Reviewed – 23rd January 2019
“the cold reading approach precludes us form caring about the characters and is an unfortunate roadblock before we even start on their journey”
The playwright Sarah Ruhl came across the lives of American poets, Elizabeth Bishop and Robert Lowell, reading a book of letters between them. She found there was “something deeply compelling about the way these two lives intersected”. The letters, which span three decades from 1947 to 1977, tell the story of their relationship that defies easy definition. It wasn’t quite a friendship, nor a love affair: they seldom met, and both lived independent lives: Bishop was a lesbian and Lowell was with a variety of women. But they put their entire lives into language for the other. This intangible, intense connection forms the basis of Ruhl’s “Dear Elizabeth” which dramatises the beauty wrought from simple correspondence.

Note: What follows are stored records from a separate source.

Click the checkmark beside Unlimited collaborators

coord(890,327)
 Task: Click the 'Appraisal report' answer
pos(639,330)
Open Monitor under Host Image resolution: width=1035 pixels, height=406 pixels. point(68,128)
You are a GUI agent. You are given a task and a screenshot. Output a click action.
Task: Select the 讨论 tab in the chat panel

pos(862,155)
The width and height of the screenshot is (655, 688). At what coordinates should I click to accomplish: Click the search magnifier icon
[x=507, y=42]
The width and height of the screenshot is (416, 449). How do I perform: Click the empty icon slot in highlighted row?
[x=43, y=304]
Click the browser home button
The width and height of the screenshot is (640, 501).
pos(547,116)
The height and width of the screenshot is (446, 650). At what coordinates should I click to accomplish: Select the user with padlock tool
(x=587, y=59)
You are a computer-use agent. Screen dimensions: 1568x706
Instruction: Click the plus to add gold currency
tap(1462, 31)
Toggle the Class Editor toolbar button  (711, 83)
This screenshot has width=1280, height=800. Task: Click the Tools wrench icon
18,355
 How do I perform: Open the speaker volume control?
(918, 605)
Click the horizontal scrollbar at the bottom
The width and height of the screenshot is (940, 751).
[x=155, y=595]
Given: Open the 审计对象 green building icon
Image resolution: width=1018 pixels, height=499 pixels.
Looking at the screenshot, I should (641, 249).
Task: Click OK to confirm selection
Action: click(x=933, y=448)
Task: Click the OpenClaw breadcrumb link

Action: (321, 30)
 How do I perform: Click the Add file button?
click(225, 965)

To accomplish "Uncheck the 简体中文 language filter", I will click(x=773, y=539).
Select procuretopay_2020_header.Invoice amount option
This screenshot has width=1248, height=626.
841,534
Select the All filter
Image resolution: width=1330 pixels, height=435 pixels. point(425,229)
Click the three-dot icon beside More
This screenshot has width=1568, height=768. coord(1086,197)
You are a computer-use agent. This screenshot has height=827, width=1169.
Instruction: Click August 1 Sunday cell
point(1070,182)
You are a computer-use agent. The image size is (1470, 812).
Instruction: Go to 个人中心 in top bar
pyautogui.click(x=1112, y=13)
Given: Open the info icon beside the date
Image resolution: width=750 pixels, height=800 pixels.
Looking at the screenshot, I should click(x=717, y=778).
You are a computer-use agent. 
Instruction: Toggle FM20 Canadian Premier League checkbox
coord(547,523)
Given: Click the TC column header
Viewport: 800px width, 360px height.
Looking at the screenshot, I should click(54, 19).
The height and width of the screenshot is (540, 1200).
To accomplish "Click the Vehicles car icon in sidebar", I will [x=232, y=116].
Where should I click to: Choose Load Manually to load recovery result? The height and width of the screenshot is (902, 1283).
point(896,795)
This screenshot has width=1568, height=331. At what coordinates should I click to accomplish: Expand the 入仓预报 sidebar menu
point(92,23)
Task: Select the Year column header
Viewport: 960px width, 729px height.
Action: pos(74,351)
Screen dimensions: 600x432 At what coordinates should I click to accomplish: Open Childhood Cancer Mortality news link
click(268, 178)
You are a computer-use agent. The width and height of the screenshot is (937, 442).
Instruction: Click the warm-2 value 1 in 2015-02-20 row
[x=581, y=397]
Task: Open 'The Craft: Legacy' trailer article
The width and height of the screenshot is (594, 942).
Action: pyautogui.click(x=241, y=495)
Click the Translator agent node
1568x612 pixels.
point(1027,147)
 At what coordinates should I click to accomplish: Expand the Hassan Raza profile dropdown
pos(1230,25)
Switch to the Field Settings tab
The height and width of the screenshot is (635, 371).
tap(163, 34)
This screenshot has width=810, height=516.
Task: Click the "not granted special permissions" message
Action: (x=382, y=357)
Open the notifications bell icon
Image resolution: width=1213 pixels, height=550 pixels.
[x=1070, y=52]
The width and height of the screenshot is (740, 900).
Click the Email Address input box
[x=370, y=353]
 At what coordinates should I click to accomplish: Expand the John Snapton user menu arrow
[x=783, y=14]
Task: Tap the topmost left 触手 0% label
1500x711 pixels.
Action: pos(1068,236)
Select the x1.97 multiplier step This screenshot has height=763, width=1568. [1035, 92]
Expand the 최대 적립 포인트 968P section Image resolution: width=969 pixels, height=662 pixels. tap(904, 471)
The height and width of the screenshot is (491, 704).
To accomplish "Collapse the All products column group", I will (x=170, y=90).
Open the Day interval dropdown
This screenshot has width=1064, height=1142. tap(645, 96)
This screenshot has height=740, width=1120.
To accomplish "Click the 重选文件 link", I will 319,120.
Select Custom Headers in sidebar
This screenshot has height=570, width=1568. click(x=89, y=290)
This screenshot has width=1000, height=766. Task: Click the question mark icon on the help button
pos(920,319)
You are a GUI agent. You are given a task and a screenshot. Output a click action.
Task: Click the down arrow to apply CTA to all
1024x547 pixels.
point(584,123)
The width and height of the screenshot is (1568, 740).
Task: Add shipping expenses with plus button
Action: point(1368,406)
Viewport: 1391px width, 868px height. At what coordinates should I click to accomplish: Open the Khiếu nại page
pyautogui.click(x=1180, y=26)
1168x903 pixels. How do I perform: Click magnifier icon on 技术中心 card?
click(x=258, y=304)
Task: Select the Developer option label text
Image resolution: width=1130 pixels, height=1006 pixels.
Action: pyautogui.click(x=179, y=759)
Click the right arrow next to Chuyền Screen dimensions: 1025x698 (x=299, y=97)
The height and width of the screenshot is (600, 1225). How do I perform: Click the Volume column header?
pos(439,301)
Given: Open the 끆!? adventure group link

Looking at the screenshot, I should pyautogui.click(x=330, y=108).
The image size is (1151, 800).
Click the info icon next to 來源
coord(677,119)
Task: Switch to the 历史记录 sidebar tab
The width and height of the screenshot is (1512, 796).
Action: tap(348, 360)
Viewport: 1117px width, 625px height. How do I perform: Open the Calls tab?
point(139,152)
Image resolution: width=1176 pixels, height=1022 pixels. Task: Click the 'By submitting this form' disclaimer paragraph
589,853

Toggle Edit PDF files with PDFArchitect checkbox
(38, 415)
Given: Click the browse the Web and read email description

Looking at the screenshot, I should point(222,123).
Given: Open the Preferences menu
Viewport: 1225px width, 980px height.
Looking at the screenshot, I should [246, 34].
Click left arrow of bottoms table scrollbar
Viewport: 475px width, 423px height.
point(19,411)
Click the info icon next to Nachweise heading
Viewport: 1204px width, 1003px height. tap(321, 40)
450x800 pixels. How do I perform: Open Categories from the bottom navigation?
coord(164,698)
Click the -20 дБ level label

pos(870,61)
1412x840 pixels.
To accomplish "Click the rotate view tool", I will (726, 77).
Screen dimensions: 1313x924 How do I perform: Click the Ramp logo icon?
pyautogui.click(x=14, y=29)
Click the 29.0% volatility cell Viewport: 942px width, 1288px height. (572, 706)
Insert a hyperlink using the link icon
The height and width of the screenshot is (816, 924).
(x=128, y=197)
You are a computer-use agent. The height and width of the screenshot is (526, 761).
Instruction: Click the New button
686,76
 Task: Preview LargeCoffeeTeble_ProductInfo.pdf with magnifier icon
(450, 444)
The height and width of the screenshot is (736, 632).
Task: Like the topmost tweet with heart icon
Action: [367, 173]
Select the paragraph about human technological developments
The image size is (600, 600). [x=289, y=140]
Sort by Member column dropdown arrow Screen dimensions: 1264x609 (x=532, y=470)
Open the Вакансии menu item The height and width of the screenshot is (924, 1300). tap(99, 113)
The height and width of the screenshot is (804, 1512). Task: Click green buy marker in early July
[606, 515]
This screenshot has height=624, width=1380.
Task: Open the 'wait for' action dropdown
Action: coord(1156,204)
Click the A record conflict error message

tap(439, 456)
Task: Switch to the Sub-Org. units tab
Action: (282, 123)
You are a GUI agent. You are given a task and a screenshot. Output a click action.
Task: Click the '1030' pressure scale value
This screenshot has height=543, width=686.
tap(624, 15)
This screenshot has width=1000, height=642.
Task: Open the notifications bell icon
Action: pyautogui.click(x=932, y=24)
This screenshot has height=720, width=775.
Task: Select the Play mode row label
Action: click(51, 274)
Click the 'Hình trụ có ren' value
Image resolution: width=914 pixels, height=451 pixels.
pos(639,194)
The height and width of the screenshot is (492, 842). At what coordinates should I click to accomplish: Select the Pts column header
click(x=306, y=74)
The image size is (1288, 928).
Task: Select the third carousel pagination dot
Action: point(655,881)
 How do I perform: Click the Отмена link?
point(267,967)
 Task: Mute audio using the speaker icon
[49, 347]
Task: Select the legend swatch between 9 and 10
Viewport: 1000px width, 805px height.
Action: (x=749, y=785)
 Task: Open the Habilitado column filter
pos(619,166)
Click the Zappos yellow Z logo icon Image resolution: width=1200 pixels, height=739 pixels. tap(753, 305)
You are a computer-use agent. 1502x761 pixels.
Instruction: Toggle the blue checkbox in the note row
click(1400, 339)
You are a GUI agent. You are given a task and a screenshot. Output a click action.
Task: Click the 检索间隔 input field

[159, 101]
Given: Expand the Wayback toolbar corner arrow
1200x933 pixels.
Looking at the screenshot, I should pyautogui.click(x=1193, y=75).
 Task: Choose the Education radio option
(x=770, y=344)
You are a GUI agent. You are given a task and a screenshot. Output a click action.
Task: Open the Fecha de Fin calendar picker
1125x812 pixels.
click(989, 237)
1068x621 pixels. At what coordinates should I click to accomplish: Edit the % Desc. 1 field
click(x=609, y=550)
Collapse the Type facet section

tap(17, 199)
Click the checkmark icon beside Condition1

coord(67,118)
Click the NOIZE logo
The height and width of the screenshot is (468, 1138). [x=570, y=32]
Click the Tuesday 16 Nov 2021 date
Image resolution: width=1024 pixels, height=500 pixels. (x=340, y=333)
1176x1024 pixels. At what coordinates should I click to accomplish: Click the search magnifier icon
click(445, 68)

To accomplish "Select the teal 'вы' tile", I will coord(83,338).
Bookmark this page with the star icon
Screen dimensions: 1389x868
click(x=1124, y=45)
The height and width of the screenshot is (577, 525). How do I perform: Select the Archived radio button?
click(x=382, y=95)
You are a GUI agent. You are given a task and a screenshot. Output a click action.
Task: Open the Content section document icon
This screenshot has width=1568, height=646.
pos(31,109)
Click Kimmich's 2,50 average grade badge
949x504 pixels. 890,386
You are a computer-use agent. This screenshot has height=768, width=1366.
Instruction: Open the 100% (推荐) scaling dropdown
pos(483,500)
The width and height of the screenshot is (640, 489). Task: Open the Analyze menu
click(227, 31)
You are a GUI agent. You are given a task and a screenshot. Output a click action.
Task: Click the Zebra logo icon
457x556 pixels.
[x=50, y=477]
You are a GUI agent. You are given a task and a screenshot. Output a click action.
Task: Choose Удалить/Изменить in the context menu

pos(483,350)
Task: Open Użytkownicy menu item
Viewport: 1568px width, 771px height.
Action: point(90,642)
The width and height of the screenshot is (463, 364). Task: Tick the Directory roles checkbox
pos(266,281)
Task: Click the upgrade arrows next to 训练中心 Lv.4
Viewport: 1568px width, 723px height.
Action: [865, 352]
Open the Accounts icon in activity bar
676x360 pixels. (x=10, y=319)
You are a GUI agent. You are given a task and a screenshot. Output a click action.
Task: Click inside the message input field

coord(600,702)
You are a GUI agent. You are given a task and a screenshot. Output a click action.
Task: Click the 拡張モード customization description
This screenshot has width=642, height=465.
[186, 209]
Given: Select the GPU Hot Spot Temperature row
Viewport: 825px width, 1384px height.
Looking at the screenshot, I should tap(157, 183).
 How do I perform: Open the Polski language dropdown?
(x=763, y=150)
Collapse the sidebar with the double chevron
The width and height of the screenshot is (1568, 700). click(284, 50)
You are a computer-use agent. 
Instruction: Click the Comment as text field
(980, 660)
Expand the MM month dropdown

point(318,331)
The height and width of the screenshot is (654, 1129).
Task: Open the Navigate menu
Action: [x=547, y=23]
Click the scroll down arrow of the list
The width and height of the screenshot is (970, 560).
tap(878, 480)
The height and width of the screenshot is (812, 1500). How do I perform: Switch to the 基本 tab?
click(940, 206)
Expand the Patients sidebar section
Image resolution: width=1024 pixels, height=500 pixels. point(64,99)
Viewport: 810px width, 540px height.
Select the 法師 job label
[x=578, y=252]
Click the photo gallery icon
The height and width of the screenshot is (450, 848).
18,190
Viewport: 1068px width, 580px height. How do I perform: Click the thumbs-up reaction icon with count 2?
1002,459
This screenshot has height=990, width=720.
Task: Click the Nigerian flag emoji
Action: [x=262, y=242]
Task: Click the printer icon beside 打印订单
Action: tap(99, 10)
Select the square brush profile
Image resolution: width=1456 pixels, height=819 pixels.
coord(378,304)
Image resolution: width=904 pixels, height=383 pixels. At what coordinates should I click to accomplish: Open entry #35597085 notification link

First produced at Yale Repertory Theatre in 2012 and later in New York, director Ellen McDougall has added an extra dimension by casting a different pair of actors each night and having them perform unprepared. It’s a fascinating idea, one that can potentially give a real edge to the drama, yet it is easy to go over that edge and into the pitfalls that come with this experimental approach.
The actors (on the evening of this review; Phoebe Fox and Nina Bowers) discover the story of the person they are representing as they go along. This can occasionally be awkward but gives an authentic messiness to the performances which reflects the intended ‘life-as-it-is-lived’ intention of the piece. Fox and Bowers quickly fall into time with the rhythm of the text and shed their self-consciousness. However, the cold reading approach precludes us form caring about the characters and is an unfortunate roadblock before we even start on their journey. There is a flicker of redemption towards the end when Fox relates a desperately moving account of Elizabeth Bishop’s lover’s, Lota de Maceda Soares, suicide; but it is all a bit too late.
Surreal moments promise to break up the fairly static narrative; during which, in parlour game fashion, the actors react to stage directions they are given. But these theatrical devices fail to get to the heart of the matter. Bishop’s alcoholism is clumsily touched upon by the appearance of a bottle of rubbing alcohol and Lowell’s chronic depression earmarked by a pillbox of tablets spilled onto the table.
In an interview Ruhl professes to asking herself “why am I so captivated” by the poets’ lives. A rhetorical question with an obvious answer: the letters themselves are an intimately honest documentation of two bruised souls opening up to each other. In McDougall’s hands though, Ruhl might be prompted to ask the same question again.